===== THE INPUT =====
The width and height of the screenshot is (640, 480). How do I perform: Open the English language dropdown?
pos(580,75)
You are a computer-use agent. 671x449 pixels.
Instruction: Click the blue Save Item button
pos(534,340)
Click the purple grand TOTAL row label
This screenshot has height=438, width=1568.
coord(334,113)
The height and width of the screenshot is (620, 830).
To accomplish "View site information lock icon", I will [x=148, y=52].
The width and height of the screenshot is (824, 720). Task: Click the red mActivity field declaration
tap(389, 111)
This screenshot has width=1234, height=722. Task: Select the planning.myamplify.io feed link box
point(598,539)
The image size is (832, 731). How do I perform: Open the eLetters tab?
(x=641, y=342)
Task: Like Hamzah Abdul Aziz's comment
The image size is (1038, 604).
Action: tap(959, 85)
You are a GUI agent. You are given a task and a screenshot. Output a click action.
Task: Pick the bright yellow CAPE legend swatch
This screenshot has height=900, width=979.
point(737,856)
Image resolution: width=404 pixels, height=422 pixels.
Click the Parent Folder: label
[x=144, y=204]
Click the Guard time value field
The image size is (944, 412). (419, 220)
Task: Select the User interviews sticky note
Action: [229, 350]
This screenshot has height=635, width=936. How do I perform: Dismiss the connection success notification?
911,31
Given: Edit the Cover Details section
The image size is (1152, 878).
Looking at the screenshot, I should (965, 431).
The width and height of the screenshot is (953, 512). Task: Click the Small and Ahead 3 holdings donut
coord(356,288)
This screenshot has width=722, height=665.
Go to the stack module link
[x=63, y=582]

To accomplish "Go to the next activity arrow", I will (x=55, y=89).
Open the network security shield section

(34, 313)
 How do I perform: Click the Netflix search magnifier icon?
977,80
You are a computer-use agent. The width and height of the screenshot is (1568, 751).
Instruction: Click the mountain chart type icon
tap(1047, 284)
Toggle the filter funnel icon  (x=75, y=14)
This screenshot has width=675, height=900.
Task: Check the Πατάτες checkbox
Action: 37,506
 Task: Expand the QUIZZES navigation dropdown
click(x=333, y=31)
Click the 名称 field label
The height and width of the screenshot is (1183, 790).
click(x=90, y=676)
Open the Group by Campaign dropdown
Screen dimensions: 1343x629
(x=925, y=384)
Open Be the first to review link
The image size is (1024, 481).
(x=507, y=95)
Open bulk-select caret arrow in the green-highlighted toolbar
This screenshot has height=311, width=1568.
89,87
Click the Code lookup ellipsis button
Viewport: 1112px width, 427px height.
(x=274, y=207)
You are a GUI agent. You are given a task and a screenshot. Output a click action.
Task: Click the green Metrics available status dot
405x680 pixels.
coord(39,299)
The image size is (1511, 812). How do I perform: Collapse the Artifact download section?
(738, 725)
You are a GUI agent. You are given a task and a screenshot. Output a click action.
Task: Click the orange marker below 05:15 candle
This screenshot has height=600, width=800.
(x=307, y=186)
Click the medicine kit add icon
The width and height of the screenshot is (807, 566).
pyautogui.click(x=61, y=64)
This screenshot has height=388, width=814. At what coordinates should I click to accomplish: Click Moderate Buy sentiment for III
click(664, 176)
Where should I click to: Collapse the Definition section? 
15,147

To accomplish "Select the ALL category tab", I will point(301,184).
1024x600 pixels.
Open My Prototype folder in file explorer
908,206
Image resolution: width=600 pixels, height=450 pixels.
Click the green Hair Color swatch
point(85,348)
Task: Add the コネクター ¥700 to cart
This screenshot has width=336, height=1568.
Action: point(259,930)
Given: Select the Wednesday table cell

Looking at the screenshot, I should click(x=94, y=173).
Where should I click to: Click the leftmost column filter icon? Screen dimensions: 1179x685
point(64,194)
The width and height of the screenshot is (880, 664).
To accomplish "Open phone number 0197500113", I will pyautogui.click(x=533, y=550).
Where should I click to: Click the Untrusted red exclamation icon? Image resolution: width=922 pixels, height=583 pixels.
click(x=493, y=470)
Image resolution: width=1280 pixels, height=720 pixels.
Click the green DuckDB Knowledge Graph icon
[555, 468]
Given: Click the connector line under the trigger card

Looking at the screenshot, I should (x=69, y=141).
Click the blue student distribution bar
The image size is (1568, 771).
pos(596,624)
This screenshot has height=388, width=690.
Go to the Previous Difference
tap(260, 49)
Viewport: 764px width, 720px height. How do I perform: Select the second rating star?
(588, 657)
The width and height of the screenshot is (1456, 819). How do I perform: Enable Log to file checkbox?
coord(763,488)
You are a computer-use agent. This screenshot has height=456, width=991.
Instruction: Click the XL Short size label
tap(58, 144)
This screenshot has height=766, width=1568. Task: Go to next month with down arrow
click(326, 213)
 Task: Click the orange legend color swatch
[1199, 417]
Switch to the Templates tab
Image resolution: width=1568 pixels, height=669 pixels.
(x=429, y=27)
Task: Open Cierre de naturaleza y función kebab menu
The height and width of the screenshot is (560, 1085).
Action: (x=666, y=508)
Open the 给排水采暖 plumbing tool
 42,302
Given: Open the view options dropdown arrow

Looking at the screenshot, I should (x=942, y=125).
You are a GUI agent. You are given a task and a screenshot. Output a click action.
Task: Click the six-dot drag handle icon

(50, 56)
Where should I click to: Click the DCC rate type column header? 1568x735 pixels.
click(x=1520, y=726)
=====
PROBLEM: Tally up the lines in the preceding listing that contain the string "computer". Respond with the number and nothing else.

RESULT OF THIS TASK: 3